Esta edição do PÚBLICO combinou, de forma inteligente, a densidade das questões multivariáveis a propósito da confiança, da confiabilidade, com a escolha de um director de grande popularidade que traz um atleta da estirpe de um categorizado Nelson Évora. Também reflectia o tal leitor da conversa telefónica, sem cair numa informação “popularucha” e especulativa, é necessário que um jornal de referência, como o PÚBLICO, combine muito bem a informação densa que traz sobre determinados temas e não esqueça estabelecer pontes com o grande público, porventura, menos  susceptível à profundidade destes temas.

Naturalmente, um dia em que contamos anos de vida é propício para introduzirmos reflexões deste tipo. Esta da consideração sobre o que está nas mãos de produtores de informação e dos leitores que querem a continuidade dos media como suportes de liberdade de pensar, exprimir e defender opinião, não me parece inoportuna.
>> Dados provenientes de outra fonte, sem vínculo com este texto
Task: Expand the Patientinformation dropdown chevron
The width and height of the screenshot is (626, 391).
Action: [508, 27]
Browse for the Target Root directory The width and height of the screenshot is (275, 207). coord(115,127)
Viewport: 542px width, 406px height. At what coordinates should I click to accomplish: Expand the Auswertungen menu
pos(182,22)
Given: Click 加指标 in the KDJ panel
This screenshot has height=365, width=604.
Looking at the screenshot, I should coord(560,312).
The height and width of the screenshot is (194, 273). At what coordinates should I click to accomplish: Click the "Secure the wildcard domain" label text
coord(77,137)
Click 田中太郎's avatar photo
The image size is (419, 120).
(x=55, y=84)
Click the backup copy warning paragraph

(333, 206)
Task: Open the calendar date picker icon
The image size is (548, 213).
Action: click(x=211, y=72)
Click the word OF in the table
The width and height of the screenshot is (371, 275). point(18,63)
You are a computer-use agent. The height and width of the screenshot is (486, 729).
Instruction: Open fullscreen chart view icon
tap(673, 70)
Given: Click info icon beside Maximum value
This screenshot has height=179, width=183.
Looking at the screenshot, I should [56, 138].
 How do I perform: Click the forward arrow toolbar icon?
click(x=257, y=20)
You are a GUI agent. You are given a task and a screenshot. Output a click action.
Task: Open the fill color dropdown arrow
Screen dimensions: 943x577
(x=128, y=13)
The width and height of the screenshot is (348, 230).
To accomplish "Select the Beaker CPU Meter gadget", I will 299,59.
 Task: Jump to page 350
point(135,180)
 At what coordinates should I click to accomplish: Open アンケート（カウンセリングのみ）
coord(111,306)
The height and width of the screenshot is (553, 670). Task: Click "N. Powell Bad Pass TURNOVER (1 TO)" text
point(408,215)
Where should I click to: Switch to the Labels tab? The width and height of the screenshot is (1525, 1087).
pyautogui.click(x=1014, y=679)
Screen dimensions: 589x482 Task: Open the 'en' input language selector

Se há sentimentos que quase todos nós temos é uma fractura de confiança, confiabilidade, nos outros, nas instituições e organizações sociais,  no futuro de Portugal e na governabilidade de um Mundo que tem ameaças fortes em personalidades como um Donald Trump. Restaurar os graus e mecanismos de confiança na dinâmica e sentido do nosso viver é um projecto inadiável.